The 4.8% profit increase is music to investors' ears, but the best news came from GE's industrial divisions.
GE's industrial businesses reported revenue of almost $30 billion – a 6.1% increase from the previous year. On the flip side, GE Capital's revenue was down 4.5% to $11.1 billion.
While that might seem like mixed news, General Electric deemphasized GE Capital throughout 2013 and placed a higher focus on its industrial segments. The fact that GE has diversified its revenue streams and posted a total profit increase of 4.8% is great news for investors.
The increase in industrial revenue shows that GE's emphasis on the aerospace and energy industries is paying off.
General Electric has been developing engines for The Boeing Co.'s (NYSE: BA) 777X jetliner. In November, GE cashed a check for $26 billion on engine orders.

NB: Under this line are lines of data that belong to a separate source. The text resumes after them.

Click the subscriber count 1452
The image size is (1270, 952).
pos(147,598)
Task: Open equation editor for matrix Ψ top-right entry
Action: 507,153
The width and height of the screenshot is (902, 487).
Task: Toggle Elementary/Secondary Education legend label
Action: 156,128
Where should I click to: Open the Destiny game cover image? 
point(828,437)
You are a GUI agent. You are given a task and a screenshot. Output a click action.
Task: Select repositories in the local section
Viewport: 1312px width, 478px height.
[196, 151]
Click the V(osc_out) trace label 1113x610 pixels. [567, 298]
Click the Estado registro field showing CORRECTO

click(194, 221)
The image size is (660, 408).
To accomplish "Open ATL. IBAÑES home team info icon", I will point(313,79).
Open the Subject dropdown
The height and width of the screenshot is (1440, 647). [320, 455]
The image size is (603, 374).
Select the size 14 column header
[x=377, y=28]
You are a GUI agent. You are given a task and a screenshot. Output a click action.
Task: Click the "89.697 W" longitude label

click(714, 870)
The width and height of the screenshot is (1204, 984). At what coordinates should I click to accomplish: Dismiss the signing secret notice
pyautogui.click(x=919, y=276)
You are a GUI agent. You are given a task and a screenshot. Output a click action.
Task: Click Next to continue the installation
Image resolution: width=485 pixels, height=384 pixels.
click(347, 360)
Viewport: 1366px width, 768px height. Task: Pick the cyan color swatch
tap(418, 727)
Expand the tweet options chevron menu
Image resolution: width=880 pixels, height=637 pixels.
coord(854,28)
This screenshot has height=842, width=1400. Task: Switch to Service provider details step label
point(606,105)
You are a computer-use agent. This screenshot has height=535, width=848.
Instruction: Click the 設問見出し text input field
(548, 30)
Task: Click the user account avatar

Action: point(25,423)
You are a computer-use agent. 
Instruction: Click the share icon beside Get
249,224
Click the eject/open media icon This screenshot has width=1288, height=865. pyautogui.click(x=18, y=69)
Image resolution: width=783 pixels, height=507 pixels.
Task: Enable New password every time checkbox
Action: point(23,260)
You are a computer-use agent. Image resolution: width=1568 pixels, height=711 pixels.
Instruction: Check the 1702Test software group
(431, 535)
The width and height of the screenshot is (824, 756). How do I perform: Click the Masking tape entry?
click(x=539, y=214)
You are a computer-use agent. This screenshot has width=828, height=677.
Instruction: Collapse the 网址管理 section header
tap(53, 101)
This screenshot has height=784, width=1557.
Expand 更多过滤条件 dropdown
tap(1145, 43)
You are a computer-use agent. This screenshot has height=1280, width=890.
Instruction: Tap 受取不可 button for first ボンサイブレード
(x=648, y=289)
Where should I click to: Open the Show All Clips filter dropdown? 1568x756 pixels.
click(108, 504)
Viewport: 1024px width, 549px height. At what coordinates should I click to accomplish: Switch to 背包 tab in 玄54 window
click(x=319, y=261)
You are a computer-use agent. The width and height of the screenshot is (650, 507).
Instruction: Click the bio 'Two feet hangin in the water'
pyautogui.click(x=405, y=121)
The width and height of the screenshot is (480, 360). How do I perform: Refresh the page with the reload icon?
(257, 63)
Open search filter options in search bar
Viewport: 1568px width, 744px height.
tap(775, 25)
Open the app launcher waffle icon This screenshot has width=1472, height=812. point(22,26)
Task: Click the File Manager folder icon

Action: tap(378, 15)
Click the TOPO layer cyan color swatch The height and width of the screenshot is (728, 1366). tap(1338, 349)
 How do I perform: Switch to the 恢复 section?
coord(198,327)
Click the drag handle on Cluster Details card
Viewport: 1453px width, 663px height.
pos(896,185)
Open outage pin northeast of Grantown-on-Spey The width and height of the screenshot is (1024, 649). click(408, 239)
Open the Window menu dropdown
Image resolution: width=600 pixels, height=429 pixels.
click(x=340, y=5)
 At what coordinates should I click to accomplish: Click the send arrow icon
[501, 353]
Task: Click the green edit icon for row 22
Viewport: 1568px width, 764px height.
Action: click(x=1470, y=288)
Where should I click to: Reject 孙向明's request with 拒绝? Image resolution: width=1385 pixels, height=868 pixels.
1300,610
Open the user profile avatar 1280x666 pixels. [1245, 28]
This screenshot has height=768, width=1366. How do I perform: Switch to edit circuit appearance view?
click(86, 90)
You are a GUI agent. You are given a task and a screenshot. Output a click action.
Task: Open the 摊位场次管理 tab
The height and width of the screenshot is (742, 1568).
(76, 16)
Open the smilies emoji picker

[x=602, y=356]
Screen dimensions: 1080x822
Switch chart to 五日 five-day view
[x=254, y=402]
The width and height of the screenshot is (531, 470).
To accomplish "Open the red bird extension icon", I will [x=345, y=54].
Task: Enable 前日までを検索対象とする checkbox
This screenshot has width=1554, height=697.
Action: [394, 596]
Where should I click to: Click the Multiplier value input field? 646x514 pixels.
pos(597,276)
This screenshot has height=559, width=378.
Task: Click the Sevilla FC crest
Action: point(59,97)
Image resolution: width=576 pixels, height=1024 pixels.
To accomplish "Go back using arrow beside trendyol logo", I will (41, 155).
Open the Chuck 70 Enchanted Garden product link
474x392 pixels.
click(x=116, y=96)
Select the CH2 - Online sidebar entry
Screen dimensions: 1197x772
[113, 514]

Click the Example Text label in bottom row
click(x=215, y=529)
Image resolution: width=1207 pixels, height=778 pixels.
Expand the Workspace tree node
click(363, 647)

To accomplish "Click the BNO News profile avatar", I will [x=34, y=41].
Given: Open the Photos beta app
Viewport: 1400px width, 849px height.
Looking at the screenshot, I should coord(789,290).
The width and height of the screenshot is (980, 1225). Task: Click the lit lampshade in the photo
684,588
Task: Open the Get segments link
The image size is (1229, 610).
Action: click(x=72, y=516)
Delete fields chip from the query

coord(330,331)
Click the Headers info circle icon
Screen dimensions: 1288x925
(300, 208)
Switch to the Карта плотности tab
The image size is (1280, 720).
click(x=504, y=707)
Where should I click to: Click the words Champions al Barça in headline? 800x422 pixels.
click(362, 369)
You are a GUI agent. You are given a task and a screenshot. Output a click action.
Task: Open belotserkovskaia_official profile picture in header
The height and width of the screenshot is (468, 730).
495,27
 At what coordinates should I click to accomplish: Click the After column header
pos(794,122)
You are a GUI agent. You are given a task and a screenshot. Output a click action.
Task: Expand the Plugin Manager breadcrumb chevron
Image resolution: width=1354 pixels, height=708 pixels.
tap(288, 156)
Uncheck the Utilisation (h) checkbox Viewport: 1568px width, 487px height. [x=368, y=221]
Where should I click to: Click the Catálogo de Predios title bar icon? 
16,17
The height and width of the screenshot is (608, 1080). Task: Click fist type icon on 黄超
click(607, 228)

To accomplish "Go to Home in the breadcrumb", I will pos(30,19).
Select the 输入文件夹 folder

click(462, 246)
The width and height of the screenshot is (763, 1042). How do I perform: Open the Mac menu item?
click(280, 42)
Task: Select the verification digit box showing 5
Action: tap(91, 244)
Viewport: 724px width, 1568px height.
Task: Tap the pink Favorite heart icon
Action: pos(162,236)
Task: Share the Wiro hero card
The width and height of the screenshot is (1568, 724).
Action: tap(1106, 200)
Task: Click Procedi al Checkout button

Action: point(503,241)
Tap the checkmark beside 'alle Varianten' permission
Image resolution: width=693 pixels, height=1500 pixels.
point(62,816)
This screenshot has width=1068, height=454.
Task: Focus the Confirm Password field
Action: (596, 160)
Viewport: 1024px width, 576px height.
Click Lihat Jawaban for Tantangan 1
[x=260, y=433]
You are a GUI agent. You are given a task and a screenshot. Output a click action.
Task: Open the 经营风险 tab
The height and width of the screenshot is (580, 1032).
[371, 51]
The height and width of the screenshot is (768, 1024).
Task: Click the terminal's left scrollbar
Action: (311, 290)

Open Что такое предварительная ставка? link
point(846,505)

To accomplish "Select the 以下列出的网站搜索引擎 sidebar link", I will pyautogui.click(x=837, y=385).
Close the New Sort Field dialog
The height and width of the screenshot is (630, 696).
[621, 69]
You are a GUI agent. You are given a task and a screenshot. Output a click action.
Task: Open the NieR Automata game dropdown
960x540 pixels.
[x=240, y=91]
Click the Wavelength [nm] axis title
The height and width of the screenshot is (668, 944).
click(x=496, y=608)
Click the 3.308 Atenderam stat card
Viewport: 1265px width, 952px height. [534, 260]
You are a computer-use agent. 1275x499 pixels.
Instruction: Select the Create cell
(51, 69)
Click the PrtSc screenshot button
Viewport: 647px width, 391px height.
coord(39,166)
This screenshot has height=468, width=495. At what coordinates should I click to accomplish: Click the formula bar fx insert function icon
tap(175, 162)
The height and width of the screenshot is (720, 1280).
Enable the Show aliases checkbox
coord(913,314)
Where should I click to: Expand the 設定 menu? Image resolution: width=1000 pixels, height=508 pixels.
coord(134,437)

On the energy front, GE sold $2.7 billion in gas turbines to the Algerian power company Sonelgaz in September.
General Electric also reported that it cut expenses by $1.6 billion in 2013.
GE stock was trading down about 3% early Friday morning. Investors shouldn't worry, however.
For those looking to get in on GE stock, the 3% drop offers a cheaper avenue. Conglomerates like GE are strong foundational plays for any portfolio, and today's report from General Electric only strengthens the case for owning GE stock.
"Own a diversified industrial conglomerate that pays a good dividend; maybe General Electric is a good start," Money Morning Event Trading Specialist Shah Gilani told Money Morning readers Wednesday. "This position plays on the industrial base of machinery, goods, and services that are all necessary for an increasingly industrialized world."